There's some gorgeous stuff here. In Everett's dressing room, Richard Curtis congratulates John Maybury on his film Love Is the Devil. Maybury, "drunker than the rest of us", replies: "Why, thank you, Richard. But look at your own achievements. You have single-handedly destroyed the British cinema." A brilliant sketch of Everett's doomed stint on Celebrity Apprentice finds his team-mate Alastair Campbell "big, badly dressed and sexy, and his sad eyes looked medicated... a big knobbly nose that was made for aggression or at least cunnilingus". Simon Schama is "one of those peculiar fey straights, a male lesbian, more dangerous even than the lesbian herself (when riled)".
Intermittently, as if fearing that we're having too much fun for it to be doing us any good, Everett keeps referring back to the stuff of Eng lit proper; grandmothers, churches, second cousin Sylvia, shrimping nets and Brancaster beach. It's still very good: "'You were such a solitary child,' Granny says dreamily. 'Very quiet. You always played alone. You hated birthday parties. Now I read in Hello! that you're the life and soul of every party.
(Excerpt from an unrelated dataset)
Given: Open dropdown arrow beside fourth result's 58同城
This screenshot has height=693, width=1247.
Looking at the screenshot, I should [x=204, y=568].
What happened?' 'Life,' I reply. 'Life changes one.' She looks at me with a faint smile and shrewd eyes. I know what she's thinking. Life, including two wars, never changed anyone else in her family." But the reader is by this time so hopped-up on cheap thrills that the wistful episodes of the book feel like skippable opportunities to catch one's breath for the next round of hissing'n'dissing.
And here it comes again: "He was also Richard Gere's lawyer, so our conversation couldn't have been any more awkward than the one he must have had with the great Botty-sattva himself, inquiring whether that gentleman had ever had intimate relations with a gerbil." Madonna "hobbles home after about half an hour, to wrap herself in clingfilm for another sleepless night plotting... she probably sets a time limit on everything, including orgasm".
Everett's malice comes with a twist of self-loathing that makes you admire rather than pity him it seems appropriate, considering the contortions he performs in order to tread water in the shallow end. At one point he finds himself at a Tina Brown party acting as dumb waiter to Henry Kissinger: "With success comes compromise, and it's amazingly easy to forget two million massacred Cambodians as one is passing round the cheese straws."
The English gossip magazines are now very dull because no one wants to offend the A-listers who may refuse interviews in the future. Instead, they concern themselves with the antics of reality stars who measure their press rather than read it. But paradoxically, Everett is fearless when gossiping about A-listers in a book because he wants nothing from them indeed, he might even see their shunning as a side benefit. Whatever, his loss is our gain because, yes, seer or sidekick, most of all he is just a very good writer indeed.